• [MATERIAL PROVIDED]
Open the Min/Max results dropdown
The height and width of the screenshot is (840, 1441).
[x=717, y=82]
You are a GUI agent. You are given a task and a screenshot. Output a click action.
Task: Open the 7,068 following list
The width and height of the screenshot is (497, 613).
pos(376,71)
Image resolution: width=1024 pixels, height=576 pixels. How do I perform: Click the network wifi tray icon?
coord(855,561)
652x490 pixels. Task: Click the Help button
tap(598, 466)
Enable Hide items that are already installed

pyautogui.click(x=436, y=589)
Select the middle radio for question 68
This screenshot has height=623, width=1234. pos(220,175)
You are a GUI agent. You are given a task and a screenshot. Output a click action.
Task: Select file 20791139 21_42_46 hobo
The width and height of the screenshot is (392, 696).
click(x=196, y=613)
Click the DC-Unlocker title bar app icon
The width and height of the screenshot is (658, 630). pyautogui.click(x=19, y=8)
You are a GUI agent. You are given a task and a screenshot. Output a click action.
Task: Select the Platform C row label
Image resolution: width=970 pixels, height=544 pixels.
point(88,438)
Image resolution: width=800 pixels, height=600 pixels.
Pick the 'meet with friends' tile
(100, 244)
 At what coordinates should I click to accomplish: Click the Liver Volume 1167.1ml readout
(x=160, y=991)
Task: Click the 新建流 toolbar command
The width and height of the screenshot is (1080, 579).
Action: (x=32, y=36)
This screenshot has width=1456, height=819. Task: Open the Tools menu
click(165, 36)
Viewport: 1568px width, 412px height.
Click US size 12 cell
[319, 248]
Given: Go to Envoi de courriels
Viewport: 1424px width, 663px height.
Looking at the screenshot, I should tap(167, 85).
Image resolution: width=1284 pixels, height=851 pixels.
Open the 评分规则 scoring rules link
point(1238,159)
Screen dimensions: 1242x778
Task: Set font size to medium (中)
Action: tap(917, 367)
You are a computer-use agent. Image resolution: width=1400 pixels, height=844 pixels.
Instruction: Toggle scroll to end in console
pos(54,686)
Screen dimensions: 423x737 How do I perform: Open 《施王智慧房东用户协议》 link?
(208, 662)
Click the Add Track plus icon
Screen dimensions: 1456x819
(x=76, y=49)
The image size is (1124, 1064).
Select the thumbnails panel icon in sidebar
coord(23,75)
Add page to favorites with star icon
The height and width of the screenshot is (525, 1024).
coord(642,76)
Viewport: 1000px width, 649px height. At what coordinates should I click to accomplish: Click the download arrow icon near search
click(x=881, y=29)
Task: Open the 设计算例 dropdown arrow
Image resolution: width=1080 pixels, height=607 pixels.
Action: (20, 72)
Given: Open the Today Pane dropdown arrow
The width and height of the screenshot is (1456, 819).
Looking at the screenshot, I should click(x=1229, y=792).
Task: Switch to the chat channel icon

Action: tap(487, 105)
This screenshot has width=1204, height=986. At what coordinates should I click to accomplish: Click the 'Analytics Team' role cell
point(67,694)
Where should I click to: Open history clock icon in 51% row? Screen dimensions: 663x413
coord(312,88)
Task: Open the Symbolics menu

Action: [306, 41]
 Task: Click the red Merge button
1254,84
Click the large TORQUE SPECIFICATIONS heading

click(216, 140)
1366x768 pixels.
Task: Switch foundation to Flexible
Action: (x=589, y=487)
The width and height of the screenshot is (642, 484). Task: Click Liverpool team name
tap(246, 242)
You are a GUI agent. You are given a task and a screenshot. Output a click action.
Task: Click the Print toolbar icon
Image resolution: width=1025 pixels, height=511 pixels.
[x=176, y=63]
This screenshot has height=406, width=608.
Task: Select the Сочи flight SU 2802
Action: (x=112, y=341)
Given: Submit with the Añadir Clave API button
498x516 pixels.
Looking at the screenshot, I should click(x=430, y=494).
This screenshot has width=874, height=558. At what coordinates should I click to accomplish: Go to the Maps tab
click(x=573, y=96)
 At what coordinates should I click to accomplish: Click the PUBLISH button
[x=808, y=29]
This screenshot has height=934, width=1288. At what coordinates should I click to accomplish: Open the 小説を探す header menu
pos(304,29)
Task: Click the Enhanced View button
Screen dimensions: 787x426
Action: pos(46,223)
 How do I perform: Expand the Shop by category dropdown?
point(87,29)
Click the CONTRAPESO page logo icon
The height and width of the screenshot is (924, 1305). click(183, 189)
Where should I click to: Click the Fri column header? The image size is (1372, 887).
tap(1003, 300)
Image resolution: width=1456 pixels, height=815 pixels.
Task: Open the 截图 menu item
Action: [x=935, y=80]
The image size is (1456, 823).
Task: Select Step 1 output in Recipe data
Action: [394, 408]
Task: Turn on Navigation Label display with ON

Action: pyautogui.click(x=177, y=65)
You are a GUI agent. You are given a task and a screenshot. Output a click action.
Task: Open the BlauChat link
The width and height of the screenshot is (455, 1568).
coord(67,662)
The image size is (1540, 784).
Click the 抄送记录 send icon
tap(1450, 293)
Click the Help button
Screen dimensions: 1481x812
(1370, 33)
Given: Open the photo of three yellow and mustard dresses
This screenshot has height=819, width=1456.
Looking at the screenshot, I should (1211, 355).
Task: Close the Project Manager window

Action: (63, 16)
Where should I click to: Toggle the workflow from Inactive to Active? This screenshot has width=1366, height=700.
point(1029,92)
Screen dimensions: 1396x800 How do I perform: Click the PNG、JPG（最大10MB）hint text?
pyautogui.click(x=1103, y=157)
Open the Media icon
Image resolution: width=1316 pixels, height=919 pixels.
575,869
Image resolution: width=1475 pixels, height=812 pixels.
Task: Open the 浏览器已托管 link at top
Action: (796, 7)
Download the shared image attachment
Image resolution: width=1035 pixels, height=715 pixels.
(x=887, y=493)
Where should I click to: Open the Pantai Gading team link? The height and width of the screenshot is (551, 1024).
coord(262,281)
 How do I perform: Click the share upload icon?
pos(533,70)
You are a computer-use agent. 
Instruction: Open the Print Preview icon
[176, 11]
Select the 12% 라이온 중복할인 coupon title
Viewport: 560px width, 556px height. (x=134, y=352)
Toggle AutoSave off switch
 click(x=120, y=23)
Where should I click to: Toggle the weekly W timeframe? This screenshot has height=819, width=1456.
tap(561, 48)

• [GOAL]
Present every one of the lines above as a Markdown table with the columns "Row" and "Line", omitting blank lines.

• [ANSWER TO THE EXERCISE]
| Row | Line |
|---|---|
| 1 | Open the Min/Max results dropdown |
| 2 | The height and width of the screenshot is (840, 1441). |
| 3 | [x=717, y=82] |
| 4 | You are a GUI agent. You are given a task and a screenshot. Output a click action. |
| 5 | Task: Open the 7,068 following list |
| 6 | The width and height of the screenshot is (497, 613). |
| 7 | pos(376,71) |
| 8 | Image resolution: width=1024 pixels, height=576 pixels. How do I perform: Click the network wifi tray icon? |
| 9 | coord(855,561) |
| 10 | 652x490 pixels. Task: Click the Help button |
| 11 | tap(598, 466) |
| 12 | Enable Hide items that are already installed |
| 13 | pyautogui.click(x=436, y=589) |
| 14 | Select the middle radio for question 68 |
| 15 | This screenshot has height=623, width=1234. pos(220,175) |
| 16 | You are a GUI agent. You are given a task and a screenshot. Output a click action. |
| 17 | Task: Select file 20791139 21_42_46 hobo |
| 18 | The width and height of the screenshot is (392, 696). |
| 19 | click(x=196, y=613) |
| 20 | Click the DC-Unlocker title bar app icon |
| 21 | The width and height of the screenshot is (658, 630). pyautogui.click(x=19, y=8) |
| 22 | You are a GUI agent. You are given a task and a screenshot. Output a click action. |
| 23 | Task: Select the Platform C row label |
| 24 | Image resolution: width=970 pixels, height=544 pixels. |
| 25 | point(88,438) |
| 26 | Image resolution: width=800 pixels, height=600 pixels. |
| 27 | Pick the 'meet with friends' tile |
| 28 | (100, 244) |
| 29 |  At what coordinates should I click to accomplish: Click the Liver Volume 1167.1ml readout |
| 30 | (x=160, y=991) |
| 31 | Task: Click the 新建流 toolbar command |
| 32 | The width and height of the screenshot is (1080, 579). |
| 33 | Action: (x=32, y=36) |
| 34 | This screenshot has width=1456, height=819. Task: Open the Tools menu |
| 35 | click(165, 36) |
| 36 | Viewport: 1568px width, 412px height. |
| 37 | Click US size 12 cell |
| 38 | [319, 248] |
| 39 | Given: Go to Envoi de courriels |
| 40 | Viewport: 1424px width, 663px height. |
| 41 | Looking at the screenshot, I should tap(167, 85). |
| 42 | Image resolution: width=1284 pixels, height=851 pixels. |
| 43 | Open the 评分规则 scoring rules link |
| 44 | point(1238,159) |
| 45 | Screen dimensions: 1242x778 |
| 46 | Task: Set font size to medium (中) |
| 47 | Action: tap(917, 367) |
| 48 | You are a computer-use agent. Image resolution: width=1400 pixels, height=844 pixels. |
| 49 | Instruction: Toggle scroll to end in console |
| 50 | pos(54,686) |
| 51 | Screen dimensions: 423x737 How do I perform: Open 《施王智慧房东用户协议》 link? |
| 52 | (208, 662) |
| 53 | Click the Add Track plus icon |
| 54 | Screen dimensions: 1456x819 |
| 55 | (x=76, y=49) |
| 56 | The image size is (1124, 1064). |
| 57 | Select the thumbnails panel icon in sidebar |
| 58 | coord(23,75) |
| 59 | Add page to favorites with star icon |
| 60 | The height and width of the screenshot is (525, 1024). |
| 61 | coord(642,76) |
| 62 | Viewport: 1000px width, 649px height. At what coordinates should I click to accomplish: Click the download arrow icon near search |
| 63 | click(x=881, y=29) |
| 64 | Task: Open the 设计算例 dropdown arrow |
| 65 | Image resolution: width=1080 pixels, height=607 pixels. |
| 66 | Action: (20, 72) |
| 67 | Given: Open the Today Pane dropdown arrow |
| 68 | The width and height of the screenshot is (1456, 819). |
| 69 | Looking at the screenshot, I should click(x=1229, y=792). |
| 70 | Task: Switch to the chat channel icon |
| 71 | Action: tap(487, 105) |
| 72 | This screenshot has width=1204, height=986. At what coordinates should I click to accomplish: Click the 'Analytics Team' role cell |
| 73 | point(67,694) |
| 74 | Where should I click to: Open history clock icon in 51% row? Screen dimensions: 663x413 |
| 75 | coord(312,88) |
| 76 | Task: Open the Symbolics menu |
| 77 | Action: [306, 41] |
| 78 |  Task: Click the red Merge button |
| 79 | 1254,84 |
| 80 | Click the large TORQUE SPECIFICATIONS heading |
| 81 | click(216, 140) |
| 82 | 1366x768 pixels. |
| 83 | Task: Switch foundation to Flexible |
| 84 | Action: (x=589, y=487) |
| 85 | The width and height of the screenshot is (642, 484). Task: Click Liverpool team name |
| 86 | tap(246, 242) |
| 87 | You are a GUI agent. You are given a task and a screenshot. Output a click action. |
| 88 | Task: Click the Print toolbar icon |
| 89 | Image resolution: width=1025 pixels, height=511 pixels. |
| 90 | [x=176, y=63] |
| 91 | This screenshot has height=406, width=608. |
| 92 | Task: Select the Сочи flight SU 2802 |
| 93 | Action: (x=112, y=341) |
| 94 | Given: Submit with the Añadir Clave API button |
| 95 | 498x516 pixels. |
| 96 | Looking at the screenshot, I should click(x=430, y=494). |
| 97 | This screenshot has width=874, height=558. At what coordinates should I click to accomplish: Go to the Maps tab |
| 98 | click(x=573, y=96) |
| 99 |  At what coordinates should I click to accomplish: Click the PUBLISH button |
| 100 | [x=808, y=29] |
| 101 | This screenshot has height=934, width=1288. At what coordinates should I click to accomplish: Open the 小説を探す header menu |
| 102 | pos(304,29) |
| 103 | Task: Click the Enhanced View button |
| 104 | Screen dimensions: 787x426 |
| 105 | Action: pos(46,223) |
| 106 |  How do I perform: Expand the Shop by category dropdown? |
| 107 | point(87,29) |
| 108 | Click the CONTRAPESO page logo icon |
| 109 | The height and width of the screenshot is (924, 1305). click(183, 189) |
| 110 | Where should I click to: Click the Fri column header? The image size is (1372, 887). |
| 111 | tap(1003, 300) |
| 112 | Image resolution: width=1456 pixels, height=815 pixels. |
| 113 | Task: Open the 截图 menu item |
| 114 | Action: [x=935, y=80] |
| 115 | The image size is (1456, 823). |
| 116 | Task: Select Step 1 output in Recipe data |
| 117 | Action: [394, 408] |
| 118 | Task: Turn on Navigation Label display with ON |
| 119 | Action: pyautogui.click(x=177, y=65) |
| 120 | You are a GUI agent. You are given a task and a screenshot. Output a click action. |
| 121 | Task: Open the BlauChat link |
| 122 | The width and height of the screenshot is (455, 1568). |
| 123 | coord(67,662) |
| 124 | The image size is (1540, 784). |
| 125 | Click the 抄送记录 send icon |
| 126 | tap(1450, 293) |
| 127 | Click the Help button |
| 128 | Screen dimensions: 1481x812 |
| 129 | (1370, 33) |
| 130 | Given: Open the photo of three yellow and mustard dresses |
| 131 | This screenshot has height=819, width=1456. |
| 132 | Looking at the screenshot, I should (1211, 355). |
| 133 | Task: Close the Project Manager window |
| 134 | Action: (63, 16) |
| 135 | Where should I click to: Toggle the workflow from Inactive to Active? This screenshot has width=1366, height=700. |
| 136 | point(1029,92) |
| 137 | Screen dimensions: 1396x800 How do I perform: Click the PNG、JPG（最大10MB）hint text? |
| 138 | pyautogui.click(x=1103, y=157) |
| 139 | Open the Media icon |
| 140 | Image resolution: width=1316 pixels, height=919 pixels. |
| 141 | 575,869 |
| 142 | Image resolution: width=1475 pixels, height=812 pixels. |
| 143 | Task: Open the 浏览器已托管 link at top |
| 144 | Action: (796, 7) |
| 145 | Download the shared image attachment |
| 146 | Image resolution: width=1035 pixels, height=715 pixels. |
| 147 | (x=887, y=493) |
| 148 | Where should I click to: Open the Pantai Gading team link? The height and width of the screenshot is (551, 1024). |
| 149 | coord(262,281) |
| 150 |  How do I perform: Click the share upload icon? |
| 151 | pos(533,70) |
| 152 | You are a computer-use agent.  |
| 153 | Instruction: Open the Print Preview icon |
| 154 | [176, 11] |
| 155 | Select the 12% 라이온 중복할인 coupon title |
| 156 | Viewport: 560px width, 556px height. (x=134, y=352) |
| 157 | Toggle AutoSave off switch |
| 158 |  click(x=120, y=23) |
| 159 | Where should I click to: Toggle the weekly W timeframe? This screenshot has height=819, width=1456. |
| 160 | tap(561, 48) |